間接費の持続的削減手法
コスト削減は利益増加に直結するだけに、マネジメントに携わるすべての人が真摯に取り組むテーマです。しかし、その取り組みの多くは一過性の効果をもたらしただけで終わってしまい、しばらくすると再びコストが膨れ上がることを繰り返すことが大半ではないでしょうか。
実はこの現象、経営陣があまり交代しない中小企業より、任期ごとに経営陣が交代する中堅以上の企業でより深刻な事態になることがあります。
新任経営陣の大半は、ほぼ必ずコスト削減を改革テーマのひとつに取り上げます。しかも、任期中に成果をあげなければならないプレッシャーがかかるので、2年くらいでわかりやすい結果が出るものから優先して取り組みがちです。その結果、コスト削減の目的を見失い、いつしか削減目標の達成に血道をあげ始め、本来は削減すべきではない重要な投資まで削減してしまうという成長の芽を摘む愚行に陥りやすくなるのです。
コスト削減は、企業価値を向上させるための土台づくりの一環であり、常に取り組み続けなければならず、ゴールもありません。本稿では、間違ったコスト削減アプローチを正し、持続的削減を実現する方法論について考えをまとめます。
間接費の持続的削減が重要である理由
企業価値向上に効く
1万円のコスト削減は1万円の利益増に直結します。しかし、1万円利益を増やすには売上をどのくらい伸ばさなければならないかを考えると、間接費の適切なコントロールがいかに重要かがわかります。また、間接費のコントロールを重視する企業は、将来的な経済価値を創造するエクセレントカンパニーになる可能性が高いこともわかっています。
要するに、コストマネジメント感度が高い企業は、優れた業績管理体制を整えていることの証左であり、価値創造に関する優れた打ち手を講じることができるケイパビリティを有する可能性が高いのです。

:::

--- タスク 1 ---
間接費削減についての文章に含まれる見出しを、タイトルも含めてすべて挙げてください。
--- タスク 2 ---
間接費削減についての文章のうち、"間接費の持続的削減が重要である理由"から"を有する可能性が高いのです。"までを一字一句変えずに出力してください。
--- タスク 3 ---
間接費削減についての文章を、最後の文の次から書き継いでください。

--- データセット内容 ---
:::

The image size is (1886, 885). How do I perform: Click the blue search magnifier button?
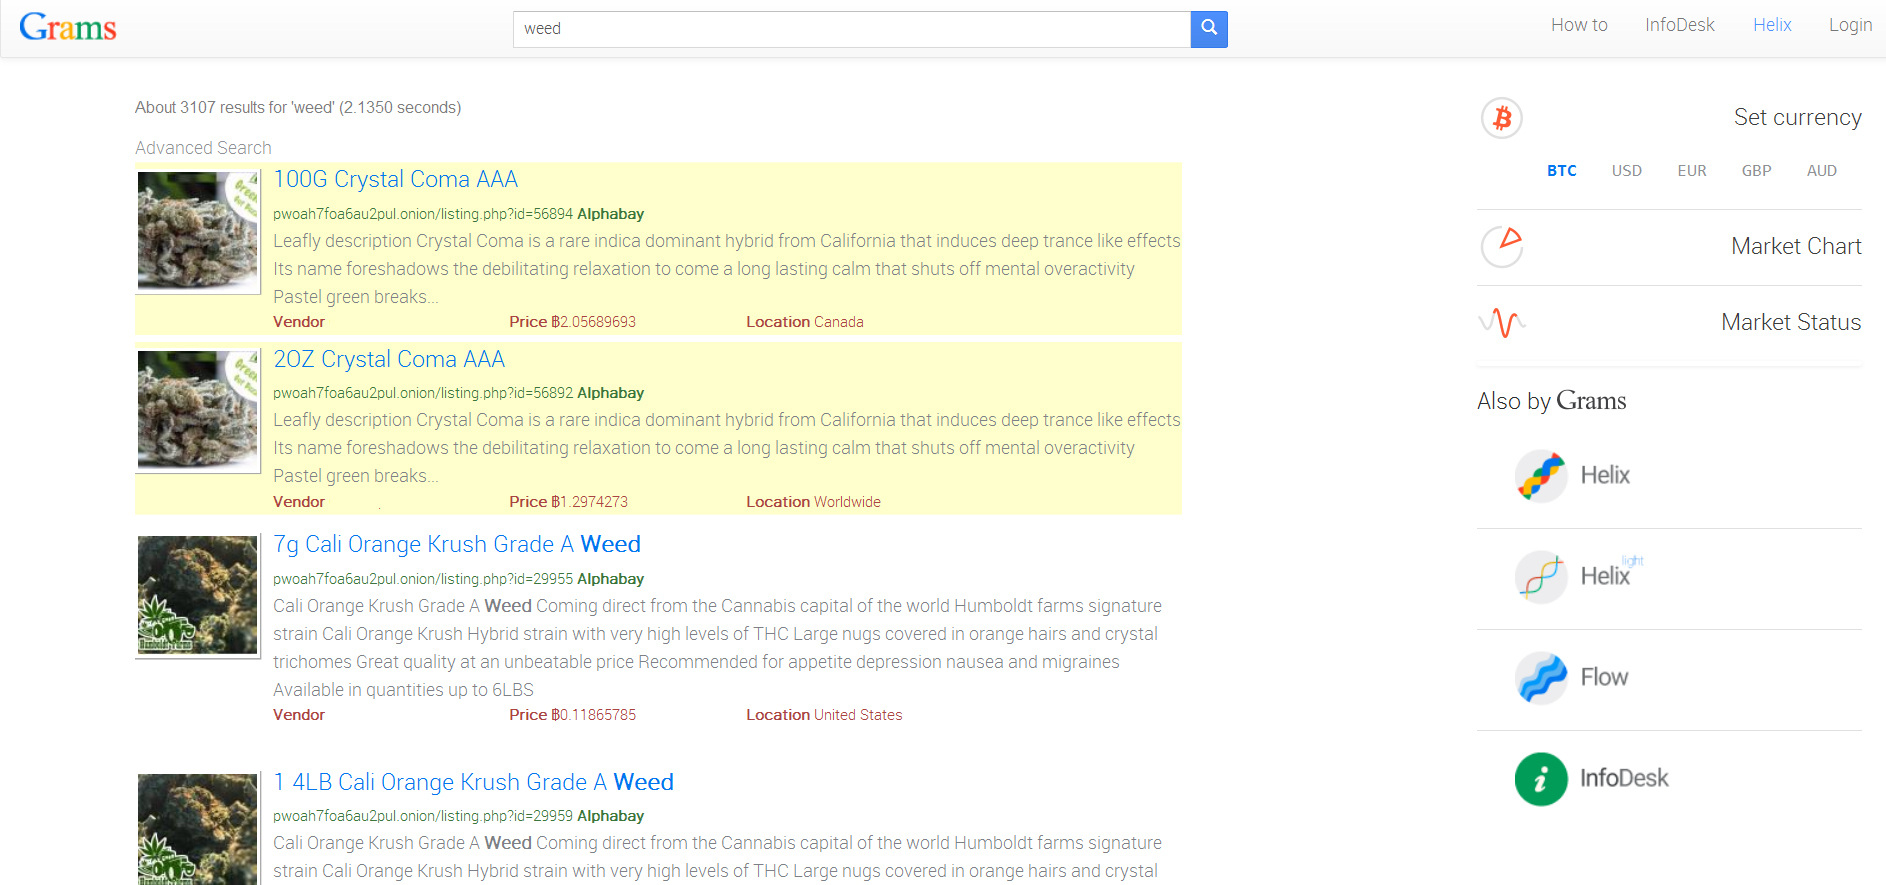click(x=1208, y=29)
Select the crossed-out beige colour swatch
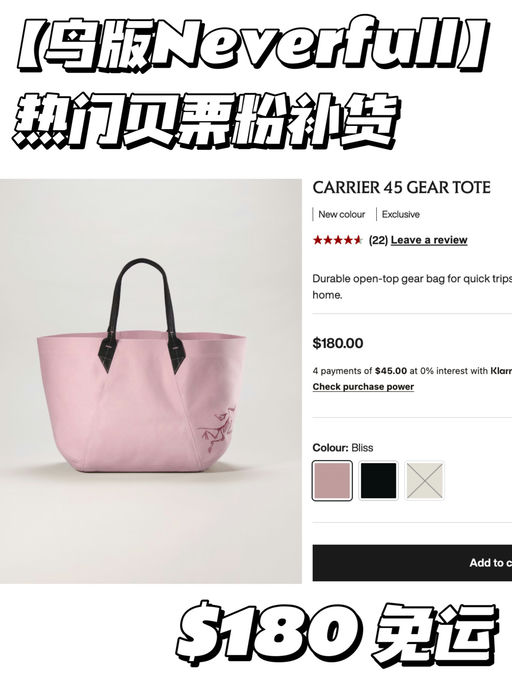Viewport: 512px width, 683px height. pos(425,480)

:::

--- 回答 1 ---
- 間接費の持続的削減手法
- 間接費の持続的削減が重要である理由
- 企業価値向上に効く

--- 回答 2 ---
間接費の持続的削減が重要である理由
企業価値向上に効く
1万円のコスト削減は1万円の利益増に直結します。しかし、1万円利益を増やすには売上をどのくらい伸ばさなければならないかを考えると、間接費の適切なコントロールがいかに重要かがわかります。また、間接費のコントロールを重視する企業は、将来的な経済価値を創造するエクセレントカンパニーになる可能性が高いこともわかっています。
要するに、コストマネジメント感度が高い企業は、優れた業績管理体制を整えていることの証左であり、価値創造に関する優れた打ち手を講じることができるケイパビリティを有する可能性が高いのです。

--- 回答 3 ---
しかし、コストマネジメントを重視していると言っても、必ずしもできているわけではないというのが現実です。
例えば、7割近い経営者はコスト削減に取り組む計画を立てながら、最終的に上手く行くとは考えていないことや、一旦コスト削減に成功しても、1~1年半後には再びコストは上昇すると4割の経営者は懸念していること、そしてコスト削減に着手してから3年にわたってコスト削減効果が持続した企業は4社に1社に過ぎないこと等、一過性の効果しか得られていない企業が多いのが現実なのです。
必要な投資と削減すべきコストの判別
営業部門の間接費削減に取り組むと、営業事務を削減し、事務職が担当していた計数管理、経費精算、経理関連業務を営業担当者に移管することがままあります。
これは悪手です。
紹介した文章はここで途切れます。